Sorry to bury that ultra-cool tiny houseboat post (the smallest one I've EVER seen) so fast- scroll down to the next most recent post if you missed it!
MORE Tiny House of Massachusetts- AND AGAIN- we'll be at the WELLFLEET, MA transfer station (FREE) on Cape Cod this SATURDAY (May, 21st 2011) for their FREE Eco-festival! We'll have our tiny cabin for the homeless "The GottaGiddaWay" there- and MORE! 10am to 2pm- lots of cool eco/green exhibits- great for the kids, and you can't argue with the price!

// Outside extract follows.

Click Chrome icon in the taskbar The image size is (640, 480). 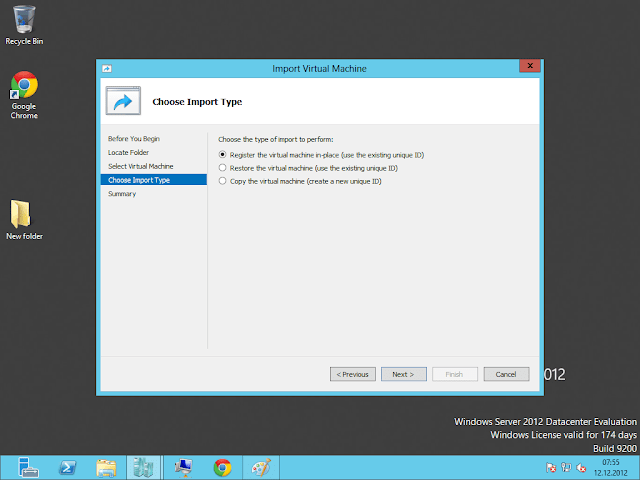(x=222, y=467)
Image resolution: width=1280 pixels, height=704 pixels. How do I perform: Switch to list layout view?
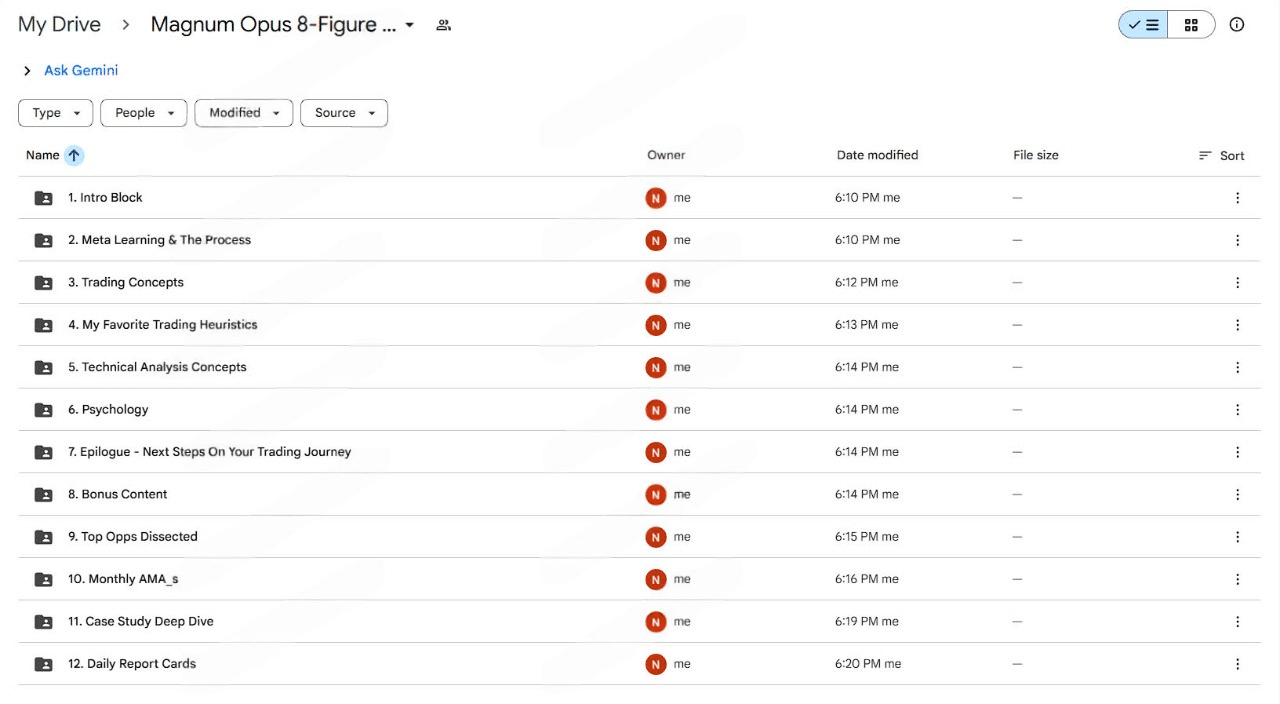(x=1143, y=25)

As for the shacks: Living so close to the area, I was surprised that I really hadn’t heard of the Cape Cod Dune Shacks Community in Truro, MA/Massachusetts- the town right next to Provincetown (although I was aware of “The Outermost House” and Henry Beston- having read his work (same general area)). Beston is the Henry David Thoreau of the seashore- kind of the male version of Rachel Carson (minus the groundbreaking pesticide-warning fame). That said, first off, if you’ve never checked either town out- they’re both beyond gorgeous- especially in architecture.

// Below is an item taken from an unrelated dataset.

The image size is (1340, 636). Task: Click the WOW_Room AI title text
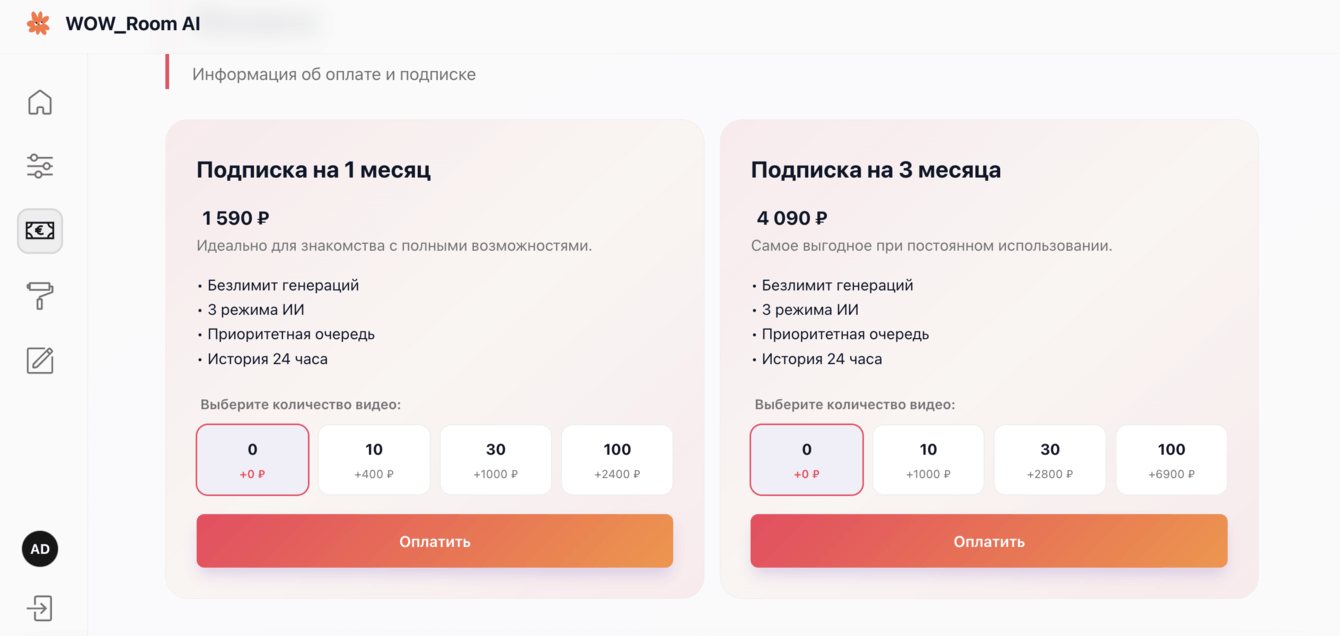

Secondly, upon searching for photos on these dune shacks/tiny houses, I couldn’t find any ONE single photo gallery source for these cabins, so I took it upon myself to line up a few photos I came across, for your viewing pleasure. Photo-credit-wise, I can’t find ‘em, but I’d be glad to post each artist if anyone recognizes a shot. I DO believe a few of these are from Suzanne Lewis- a VERY talented, Austin-TX-area photographer- who also released the book “Dune Shack Summer“- which I will now HAVE to check out! Support her- she’s ultra independent, and seems (from her video on kickstarter) like a really nice, down to earth, person… http://www.suzannelewis.com
A little back story from http://www.discoveramerica.com … (and the photos will continue)…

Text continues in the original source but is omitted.